START Source passage
Wednesday, September 3, 2014

There is Grace for This

My children are in school.  Drop them off with hug and a kiss and a lunch box kind of school.  I never thought I'd be here.  I was raised in a culture that said homeschooling was the only legitimate option for Christians.  Later, Christian classical school became an acceptable, if not preferable, option.  But not public.  Never, ever public.

But my daughter, my sweet, six year old daughter, is at a public charter school.  This has advantages over the traditional public school both academically and culturally, but it is a tuition free public school nonetheless.  Many would say I am abdicating my God given responsibility to raise, nurture, and educate her in the way she should go.




And Gilead.  Gilead is starting preschool today at the local Lutheran church.  Preschool.  The rhetoric in my head whispers that that is never, ever necessary. That he's my responsibility, and I'm failing him somehow.


I'll have Abel and Pip all day, just like it's been since I became a mother six years ago.  Abel, with his boundless energy, and Pip with his sweet smiles and ability to be a joy-filled baby despite being in pain much of the time.  This way I can care for them, really care for them, without turning on the television because I just need to finish school with Mercy, and the baby will wake up any time.  Or worry about the fact that school isn't getting done when Pip has medical appointments three days a week.

I have a tape running in my head that keeps looping over, and over, and over again.  "There is grace, there is grace, there is grace for this."  Grace when Mercy loves school and I'm afraid she won't want to come home when I'm able to add that back to my plate, and grace when she dissolves into tears in my arms at the end of the day.

God is bigger than means of education, and more merciful than I was ever taught to believe.  I cannot, do not believe that God is so rigid in his expectations of us as to keep from extending even more love to those who are in hard and unexpected circumstances, and must abandon their plans for the future.  Plans that were good.  That were meant to please Him.

I'm having to surrender control of my life, my children's lives, in ways that I never have before, and trust God to hold them close.  After all, they're really His, and I want them to be.  We'll continue to fill them with gospel truths and pour all the love that we have into them when they're home.  And every morning I'll drop them off, tell them that I love them, and know that their Jesus is there with them. Yes, there is grace for this.
END Source passage
### Problem to work on
Using the blog post about school, explain what the writer says the new arrangement lets her do for Abel and Pip, and what it spares her from. Answer in one to three sentences.
START Given material
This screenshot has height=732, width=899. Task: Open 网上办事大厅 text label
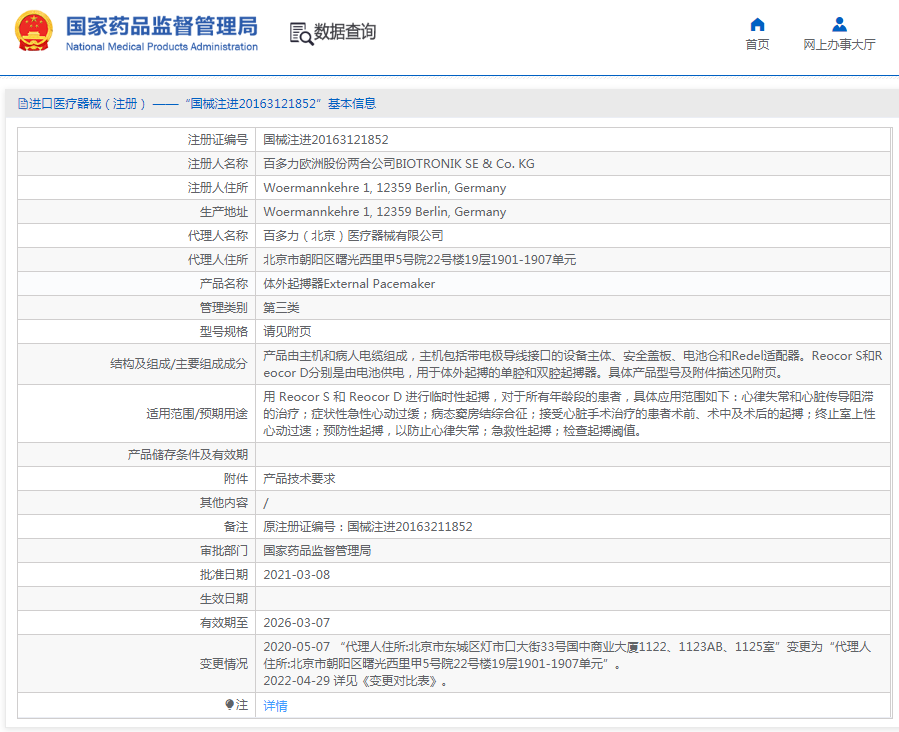tap(839, 45)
END Given material
### Exercise answer
With the older children at school, she can truly care for Abel and Pip all day without turning on the television because she needs to finish school with Mercy before the baby wakes. She also no longer has to worry that school isn't getting done when Pip has medical appointments three days a week.